U.S. and world news for Oct. 4

Strike settlement: Members of the International Longshoremen’s Association are returning to work today in East and Gulf Coast ports. The strike by the union has been settled with an extension of the current contract into January while a new contract is put into place. The new contract will give union members a 61.5% wage increase over its six-year term. President Biden is being credited with helping to bring both sides together and ending the Longshoremen’s strike.

Employment: New employment statistics show that total nonfarm payroll employment in the U.S. increased by 254,000 in September, and the unemployment rate changed little at 4.1%. The report came from the U.S. Bureau of Labor Statistics today. Employment continued to trend up in food services and drinking places, health care, government, social assistance, and construction. Both the unemployment rate at 4.1% and the number of unemployed people at 6.8 million changed little in September. These measures are higher than they were a year earlier when the jobless rate was 3.8% and the number of unemployed people was 6.3 million.
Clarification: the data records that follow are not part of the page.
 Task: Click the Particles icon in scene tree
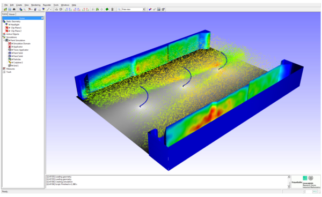10,59
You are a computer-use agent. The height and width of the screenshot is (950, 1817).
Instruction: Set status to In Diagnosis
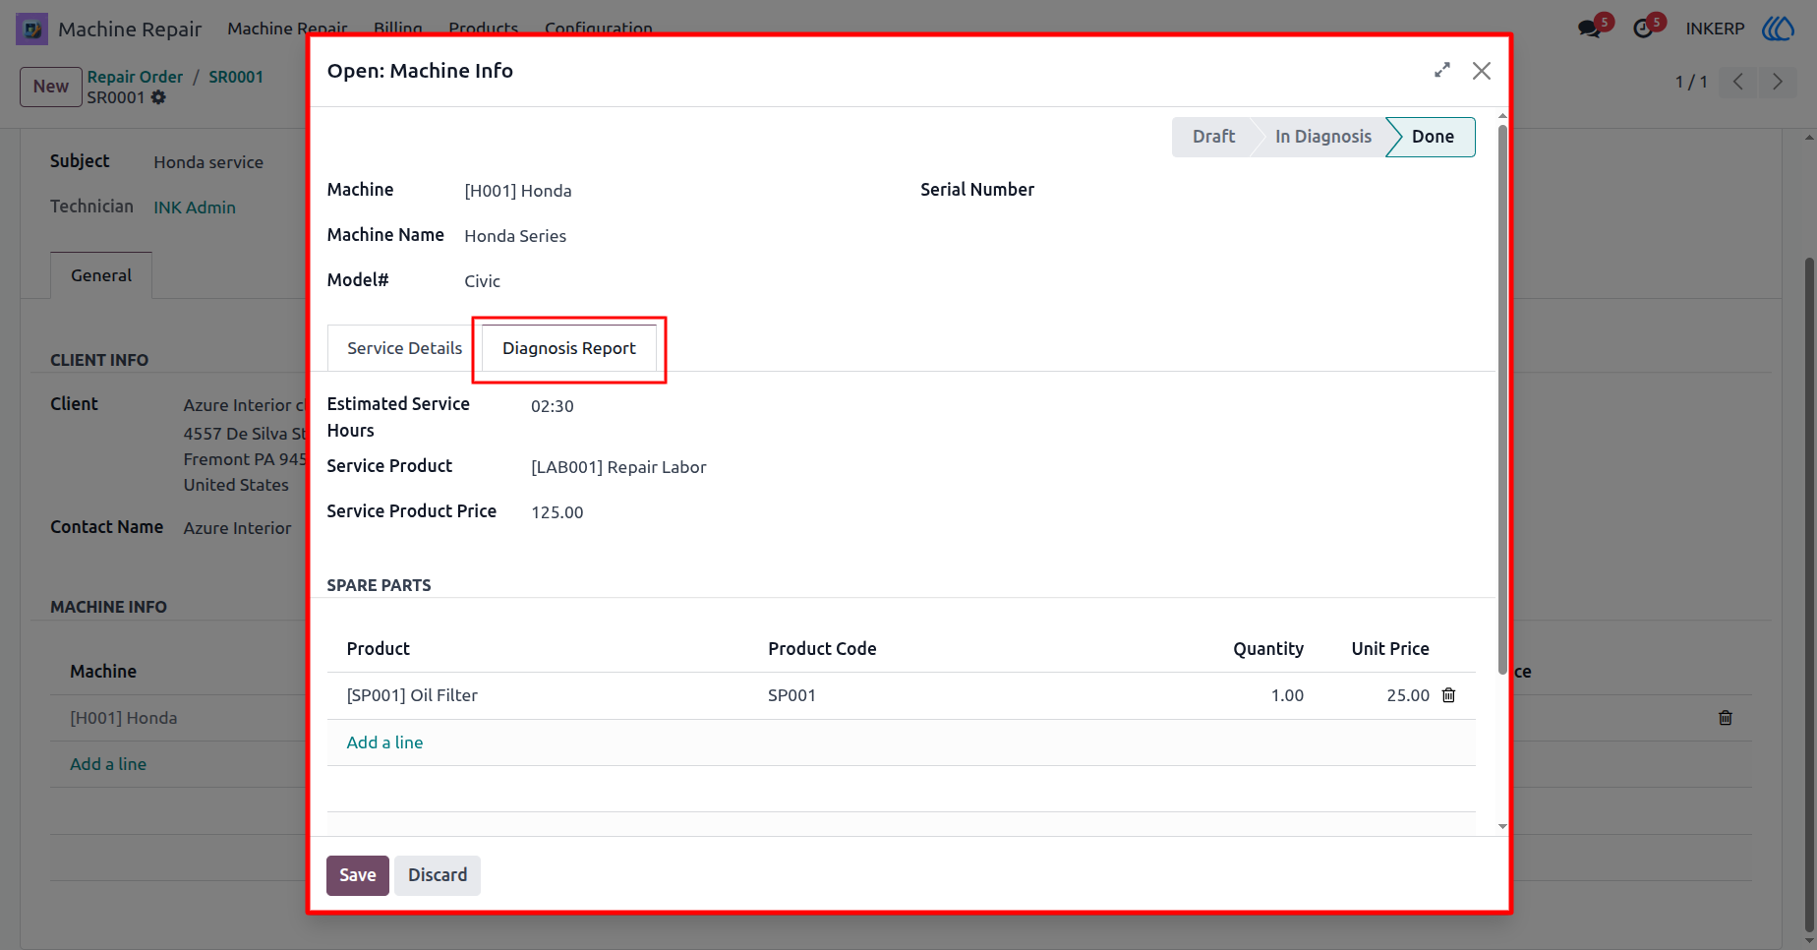click(1322, 137)
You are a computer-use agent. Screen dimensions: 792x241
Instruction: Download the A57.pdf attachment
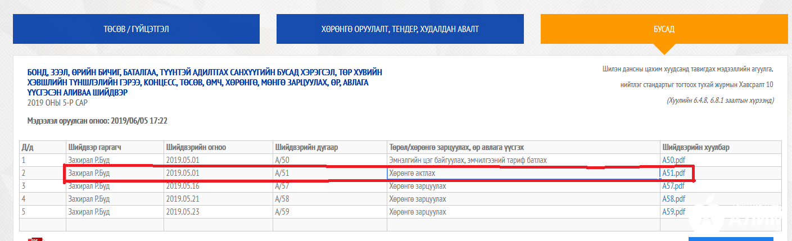673,186

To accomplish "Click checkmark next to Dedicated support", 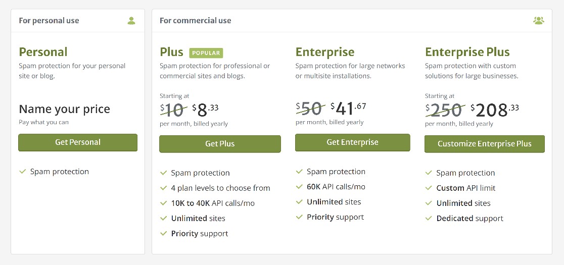I will click(429, 219).
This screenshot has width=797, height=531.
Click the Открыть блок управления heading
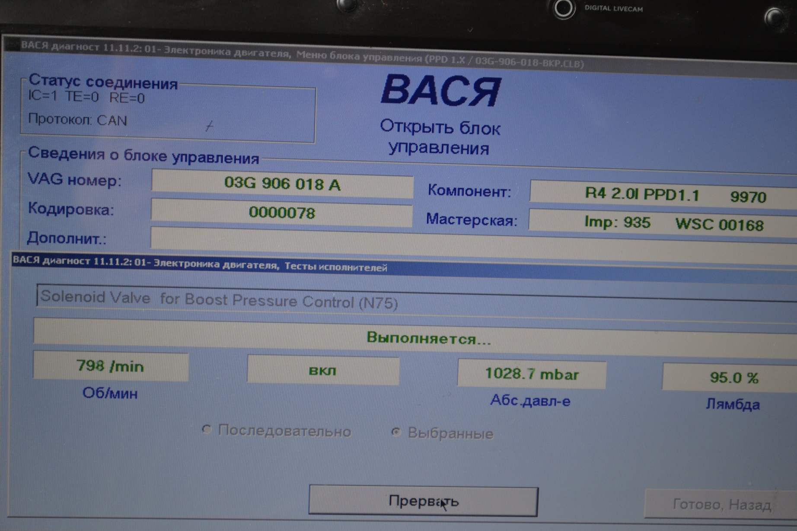tap(440, 137)
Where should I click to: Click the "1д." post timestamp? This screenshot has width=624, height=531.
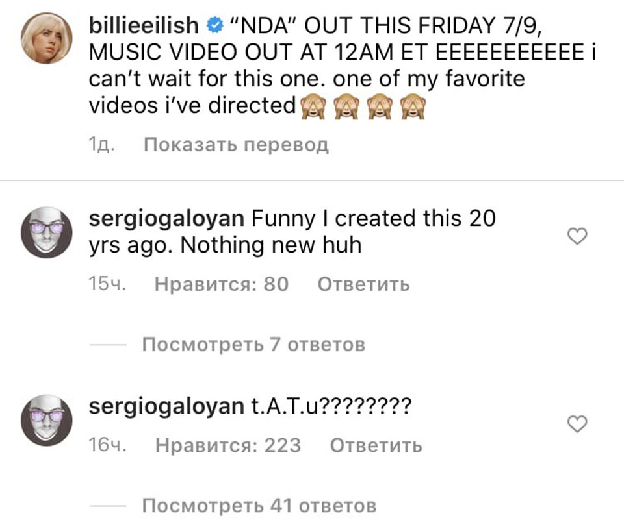(x=101, y=145)
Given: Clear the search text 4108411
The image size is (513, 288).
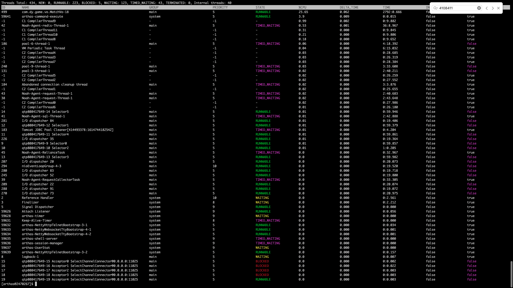Looking at the screenshot, I should [479, 8].
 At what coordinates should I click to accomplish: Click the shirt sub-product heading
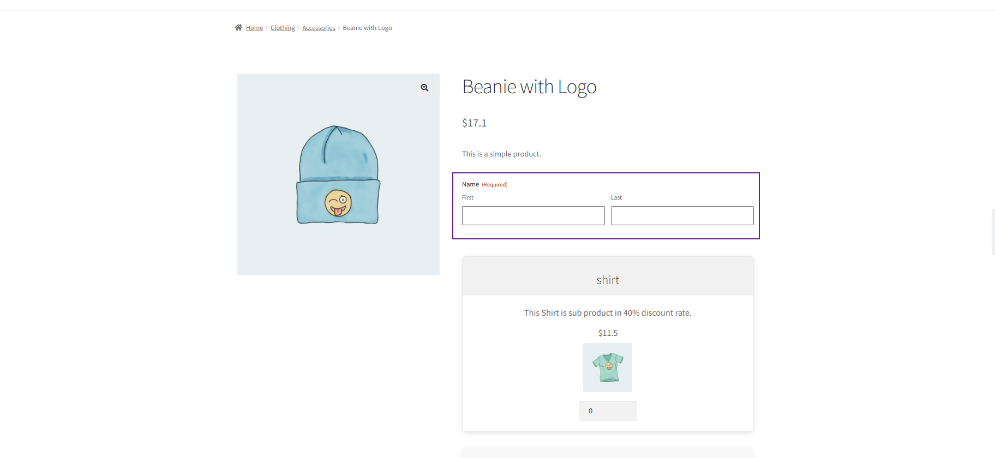[x=608, y=280]
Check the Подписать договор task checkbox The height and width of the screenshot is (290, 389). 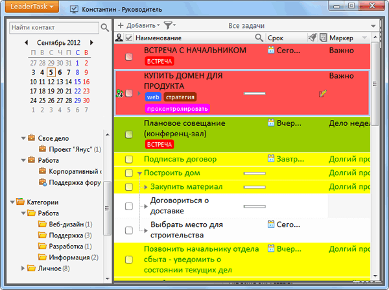coord(129,159)
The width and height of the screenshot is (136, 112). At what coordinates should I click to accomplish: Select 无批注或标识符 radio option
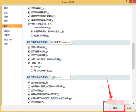(x=32, y=28)
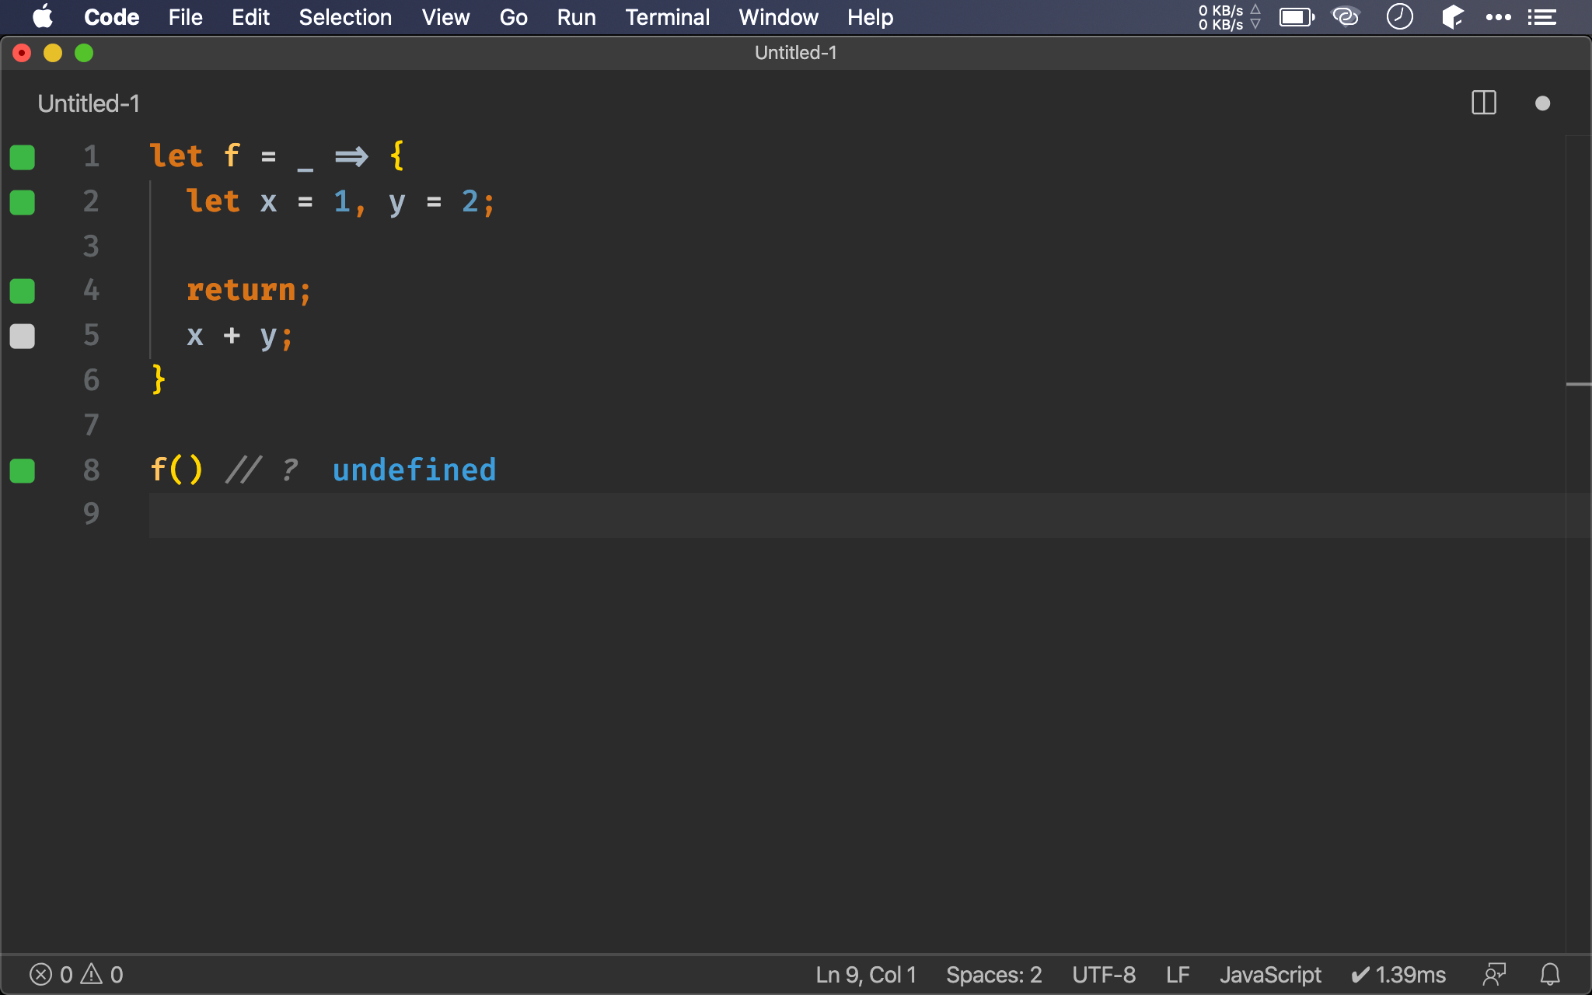
Task: Click the split editor right icon
Action: 1483,103
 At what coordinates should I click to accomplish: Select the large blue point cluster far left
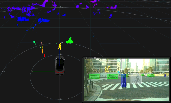(x=23, y=19)
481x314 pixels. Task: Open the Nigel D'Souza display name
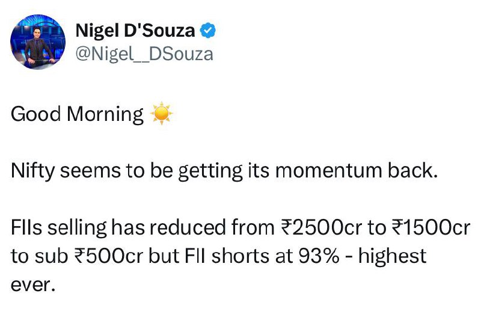coord(135,30)
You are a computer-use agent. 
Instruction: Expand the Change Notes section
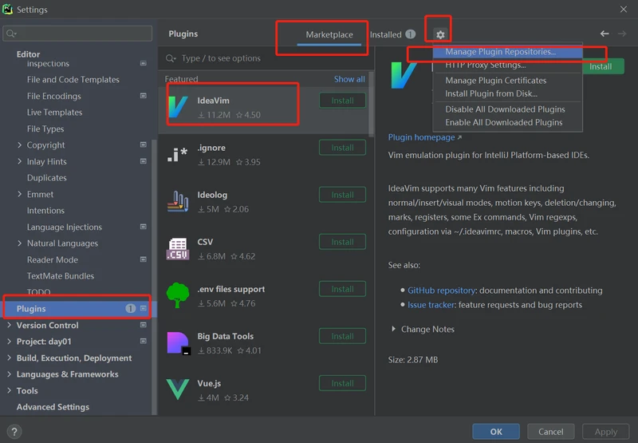tap(393, 329)
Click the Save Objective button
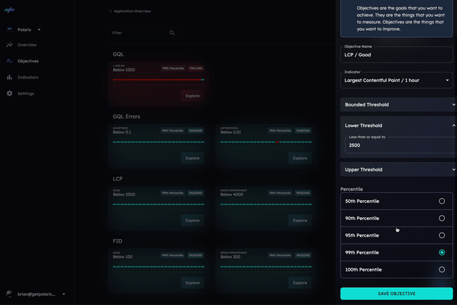Viewport: 457px width, 305px height. click(397, 294)
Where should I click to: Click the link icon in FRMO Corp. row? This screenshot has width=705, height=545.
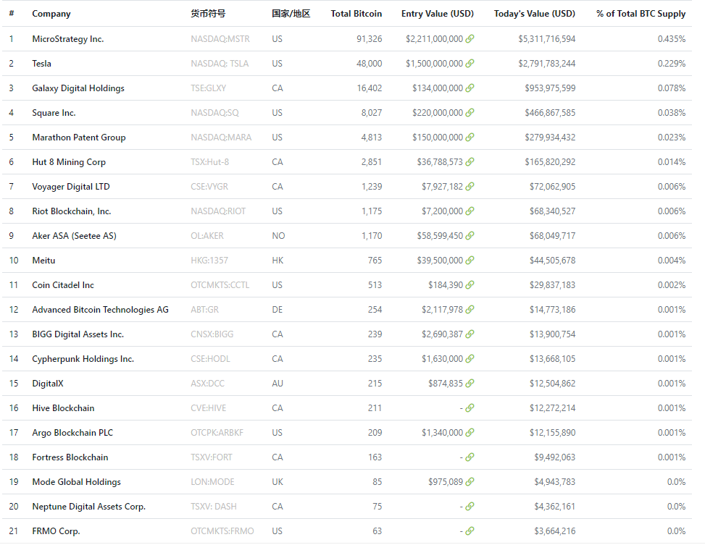[x=470, y=531]
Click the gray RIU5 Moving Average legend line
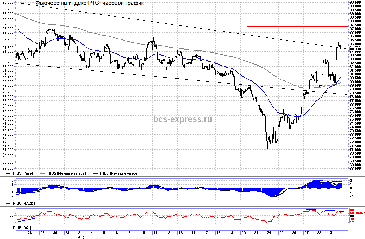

Rallies: Republican former Congresswoman Liz Cheney, daughter of former Republican Vice President Dick Cheney, told a Kamala Harris rally at Ripon, Pennsylvania, yesterday that anyone who did what Donald Trump did that culminated in the attack on the U.S. Capitol on January 6, 2021, “can never be trusted with power again.” At a rally in Michigan yesterday, Donald Trump told a new lie. He falsely claimed that Vice President Harris stole money that FEMA needs for hurricane relief and spent it on housing and gift cards for illegal immigrants.

Death toll: The confirmed death toll from the storm Helene in the southeast U.S. rose to 213 with several hundred people still listed as missing. North Carolina’s Buncombe County, where Asheville is located, reported 72 storm-related deaths. Officials say the death toll from the storm will continue to rise and that Helene is the deadliest hurricane to hit the U.S. since Hurricane Katrina in 2005.

Bird flu: The centers for Disease Control and Prevention says that the risk of Americans contracting bird flu remains low and there have been 16 cases in humans reported in the U.S. since March. The CDC said yesterday that two farm workers in California have tested positive for bird flu and that they are the first confirmed cases of the disease in California. The CDC said that the California cases were not related to each other and that the bird flu had been contracted from animals at a dairy.

Iran’s threat: An Israeli airstrike overnight cut the major highway used by Lebanese to leave their country and enter Syria to escape from the increasing attacks on Lebanon by Israel. Iran’s foreign minister was in Beirut for meetings with Lebanese officials and said today that if Israel attacks Iran there will be a strong response. He said that when Iran fired missiles at Israel it was a legitimate response to Israel staging two attacks on the Iranian Embassy in Beirut.